ActuSF : Your reputation was built on your writing style, but aren't you afraid of gibsonize yourself ?
William Gibson : Hmmm... not if I can continue to change, or at least by my own point of view. The danger of going on too long for a novelist, is that one ultimatly becomes a parody of oneself. But I find it impossible to continue without changing the parameters at the start of the work. And I know when I've done that, because it went harder to write a book. And Pattern Recognition and Spook Country were both extremly difficult books for me to write. Because in both cases I've changed in different ways, the basic settings of what I was going to do. In Pattern Recognition I decided it will a single narrative view point follow her version of the story in realtime, with relatively little ellipsis. Then, all I wanted was a couple of other things, but they're very simple very basic changes. But when I attempted to do it, I find it incredibly difficult to do it, cause I was used to a different style of writing. But even if it's difficult, I realize that it kept me awake trhough the writing in different ways, just because it was challenging. And I'll attempt to continue trying to do this, as long as I feel like continuing of challenge myself.

Raoul Abdaloff : To put an end to this interview, a quite common question : what are you working on now ?
William Gibson : I'm working on... Well... I can't say I'm working on something. I'm approaching and circling something, and I can't quite see what it is. I mean, it must be a novel, but that's all I really know about it at this point.

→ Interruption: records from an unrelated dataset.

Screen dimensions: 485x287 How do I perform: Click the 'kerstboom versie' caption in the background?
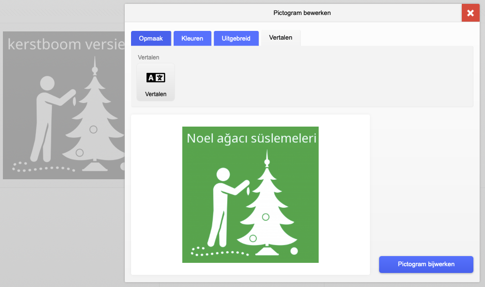point(66,44)
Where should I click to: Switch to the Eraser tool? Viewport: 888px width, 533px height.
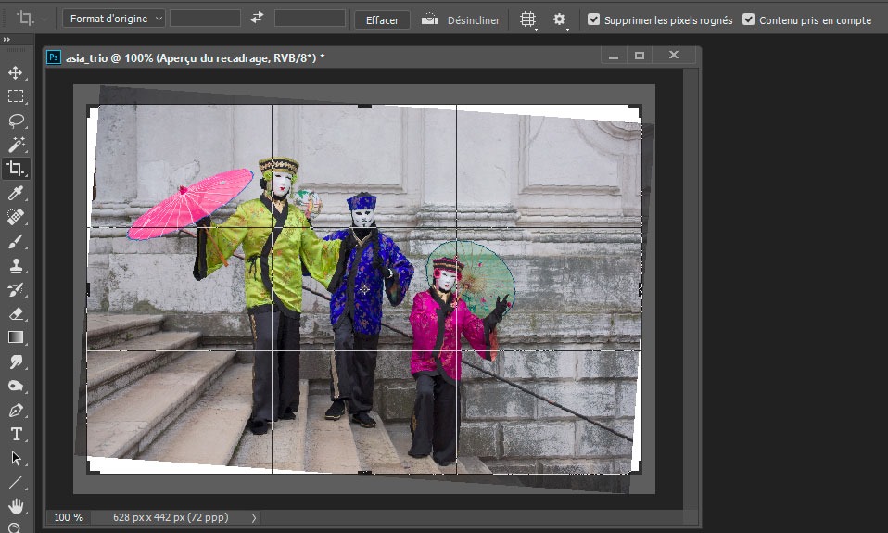[16, 313]
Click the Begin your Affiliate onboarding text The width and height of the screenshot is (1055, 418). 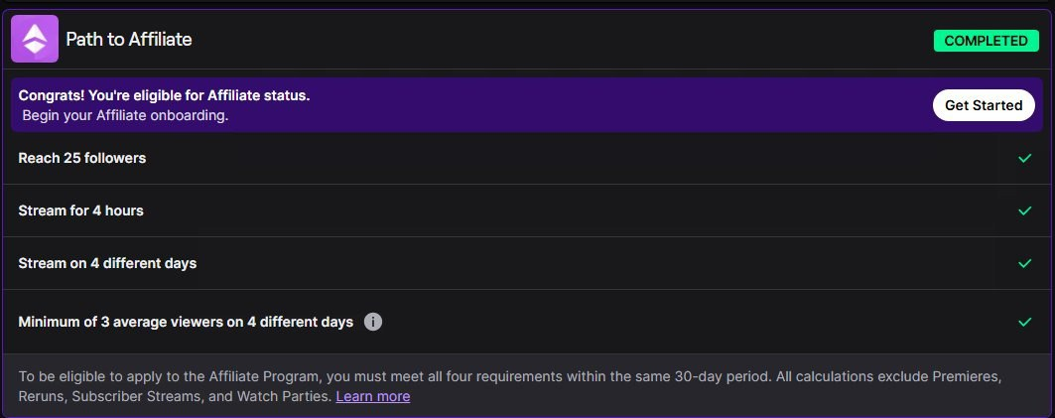[x=125, y=115]
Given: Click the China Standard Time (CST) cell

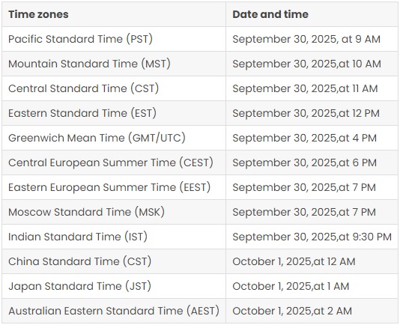Looking at the screenshot, I should [114, 261].

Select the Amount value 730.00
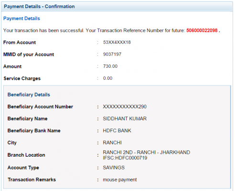(x=110, y=66)
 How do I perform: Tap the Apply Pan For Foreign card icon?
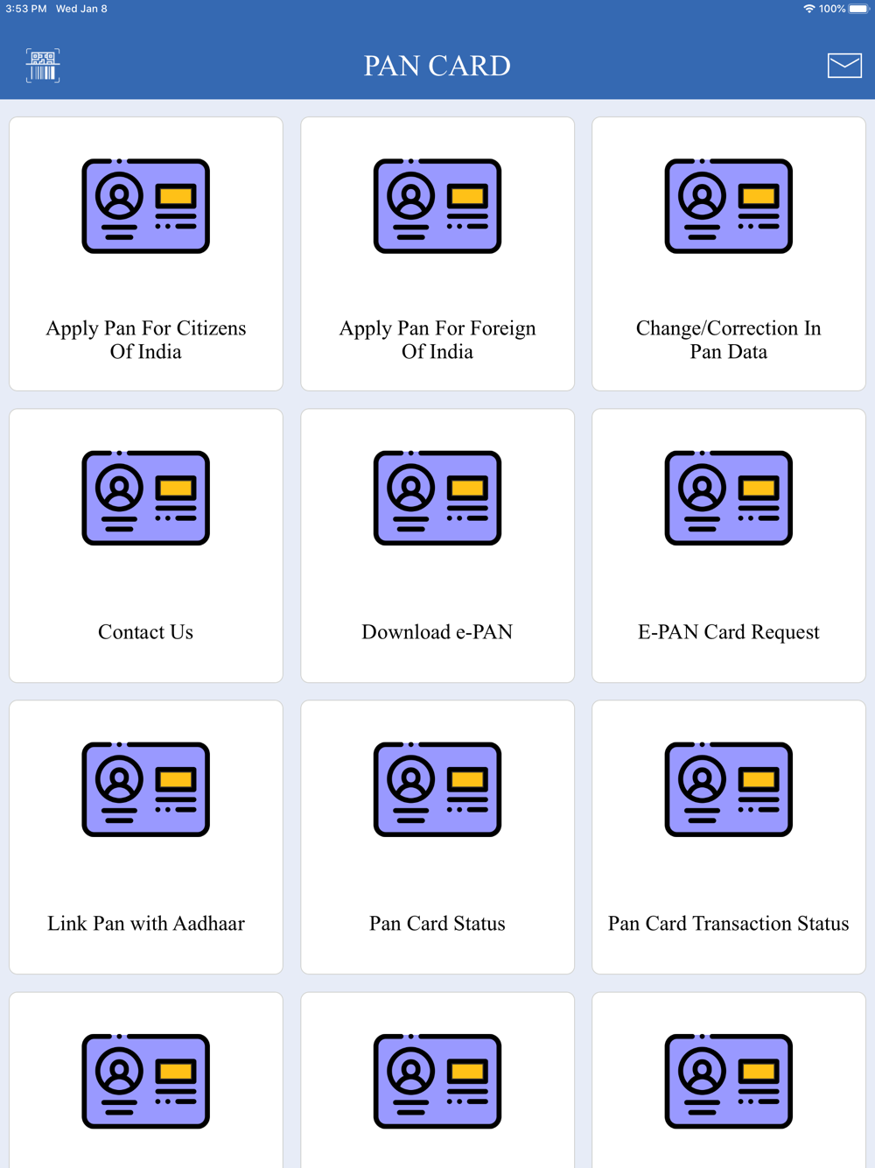(x=438, y=206)
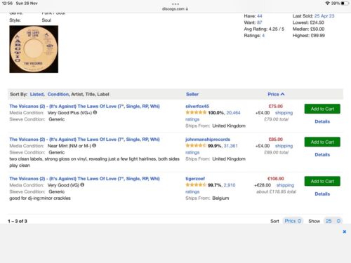The height and width of the screenshot is (263, 351).
Task: Sort listings by Condition
Action: (58, 94)
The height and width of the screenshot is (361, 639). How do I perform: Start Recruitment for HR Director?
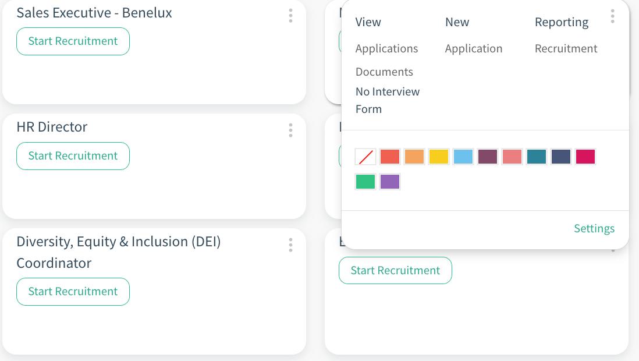click(x=73, y=156)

So that's mean I'm entering a necessarly very painful and insecure period where I have to go for having no idea to having some sort of characters that graudally lead me into the text. Because I'm very inefficient in terms of planning. I don't find out until my fingers are on the keyboard, and then it starts to happen. But I fully expect the next two or three month to be very uncomfortable and strange, until I settle into what the next book could be.